# Page text

___

Correct, until you get to the last sentence. "Attacking" surfacing ship -- really, making them stop, inspecting their papers if neutral etc., scuttling them was common early in the war. This is exactly when Q-ship were quite effective. However, by early to mid 1917, three things happened changed that nature of the U-boat war and made Q-ships much less effective:

1. The Germans adopted unrestricted submarine warfare as of February 1, 1917. U-boats could simply torpedo merchant ships without warning. And they did.

2. To reduce the number of ships sunk by German submarine gunnery, merchant ships were defensively armed. This began in 1915 but reached widespread application in late 1916 and early 1917. The success rate for for U-boat surface gunnery attacks was about 70% against unarmed ships but only 25% against defensively armed ships.

___

# Objective A
Repeat word for word the part of the passage on Q-ships that runs from "2. To reduce" up to and including "defensively armed ships.".
The passage on Q-ships has nothing to do with the rows that come after it.

# Records for the exercise
___

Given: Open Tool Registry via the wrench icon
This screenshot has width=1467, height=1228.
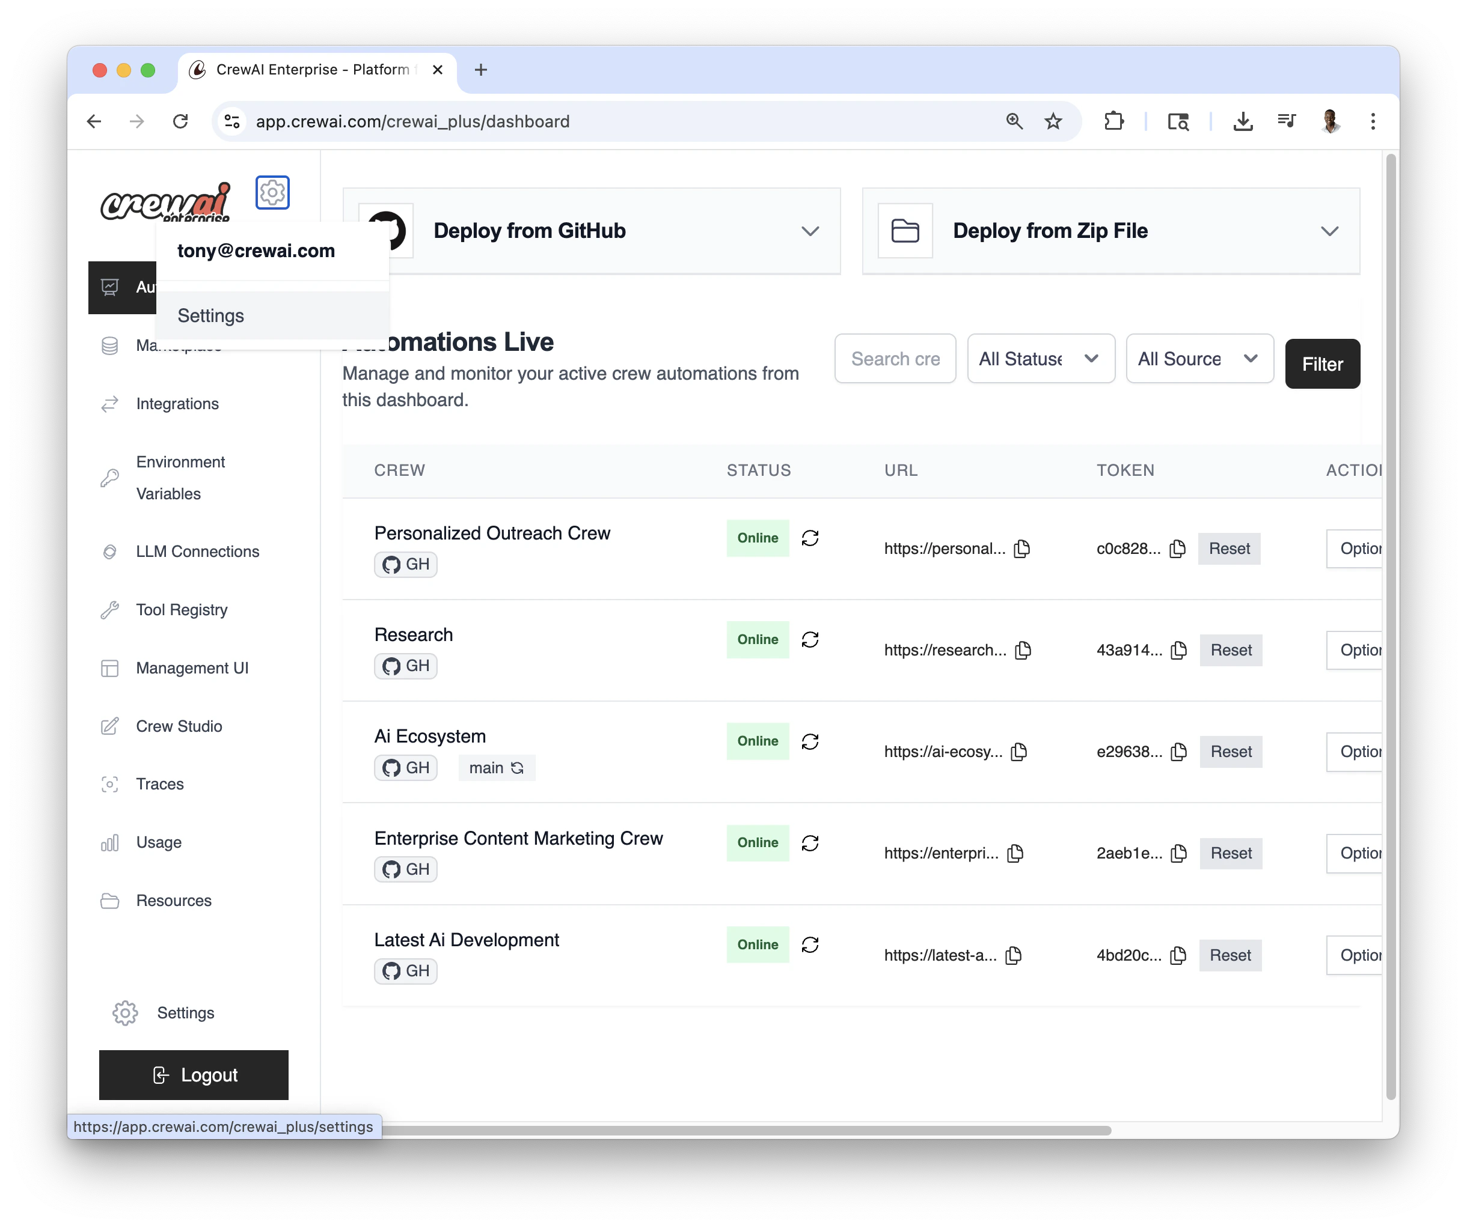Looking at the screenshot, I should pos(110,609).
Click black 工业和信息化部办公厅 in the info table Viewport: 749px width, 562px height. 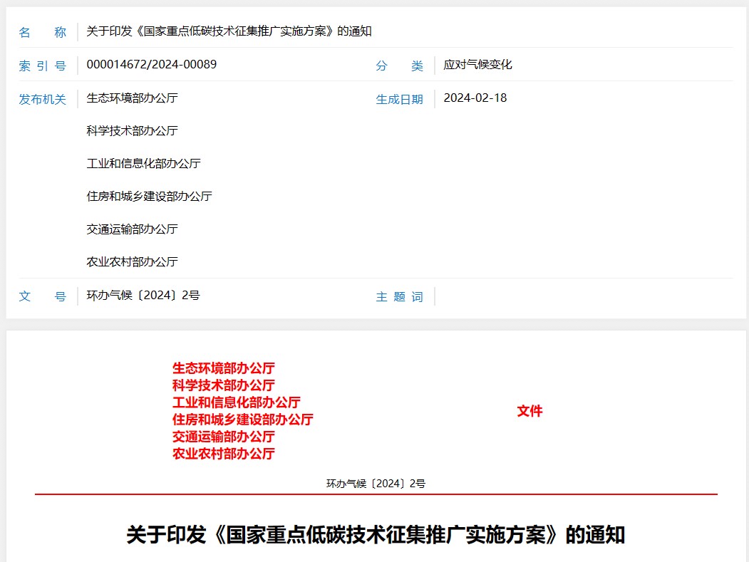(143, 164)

___

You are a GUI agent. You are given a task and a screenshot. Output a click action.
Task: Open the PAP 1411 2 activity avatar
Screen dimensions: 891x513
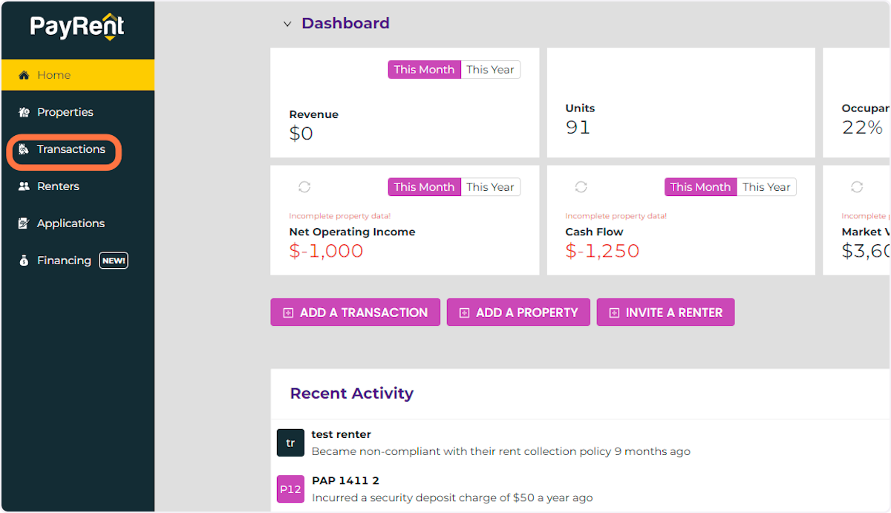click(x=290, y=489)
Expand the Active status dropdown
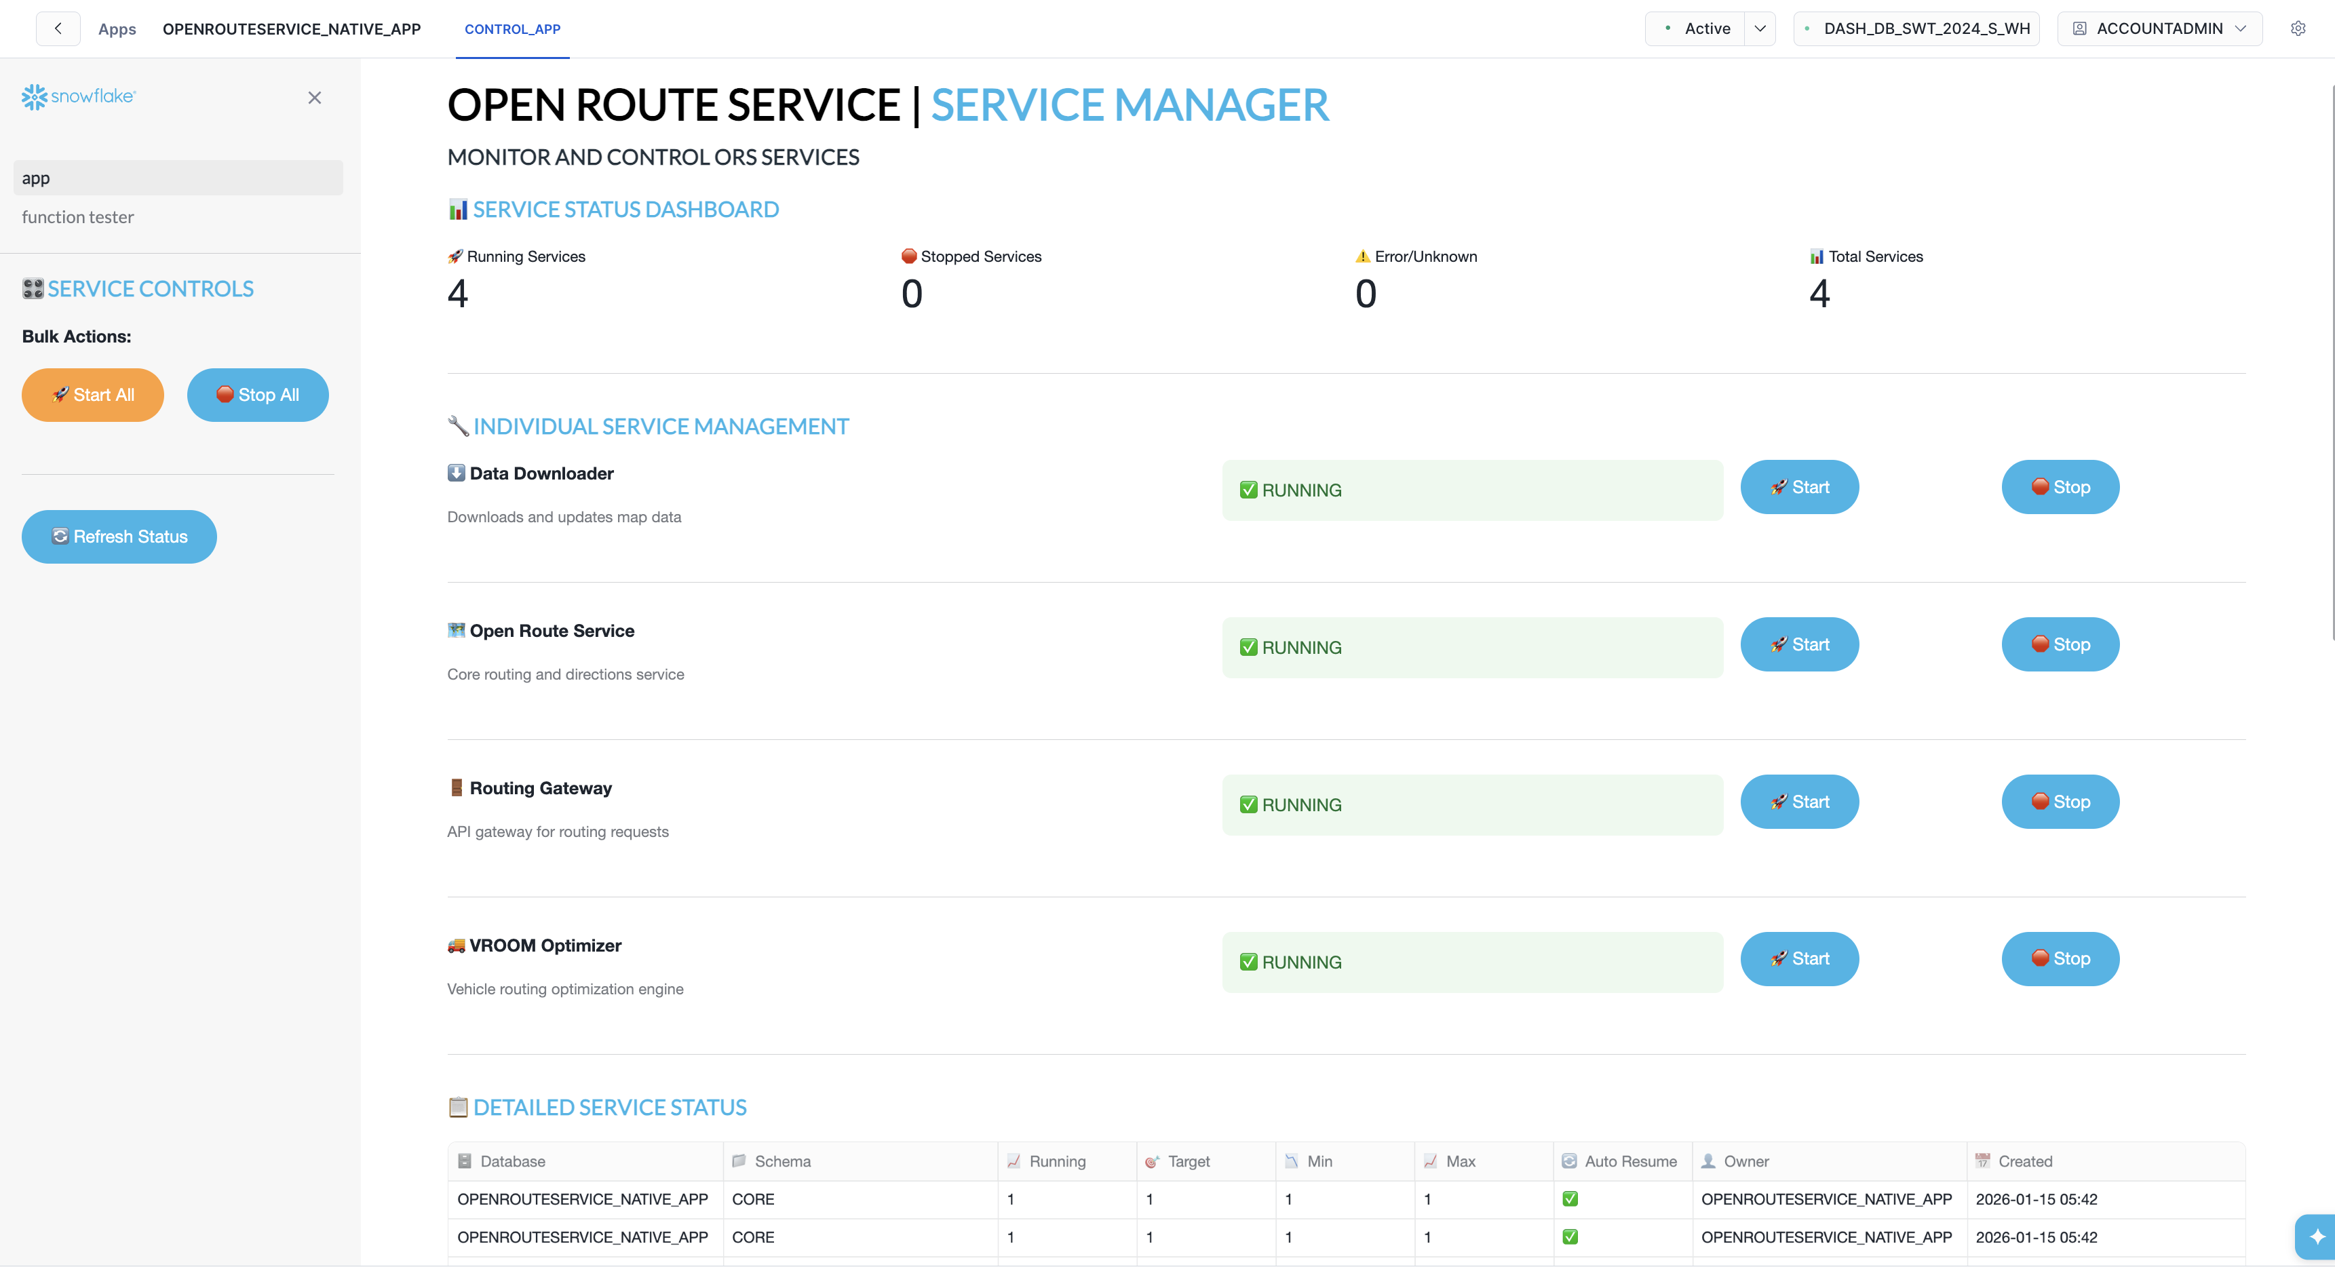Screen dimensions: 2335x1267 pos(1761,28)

___

# Objective B
Reproduce the rows exactly, from the line with "You are a GUI" up to and including the line with "Screen dimensions: 2335x1267 pos(1761,28)". Leave the pictures out.

# Complete response A
2. To reduce the number of ships sunk by German submarine gunnery, merchant ships were defensively armed. This began in 1915 but reached widespread application in late 1916 and early 1917. The success rate for for U-boat surface gunnery attacks was about 70% against unarmed ships but only 25% against defensively armed ships.

# Complete response B
You are a GUI agent. You are given a task and a screenshot. Output a click action.
Task: Open the PAP 1411 2 activity avatar
Screen dimensions: 891x513
click(x=290, y=489)
Expand the Active status dropdown
Screen dimensions: 2335x1267 pos(1761,28)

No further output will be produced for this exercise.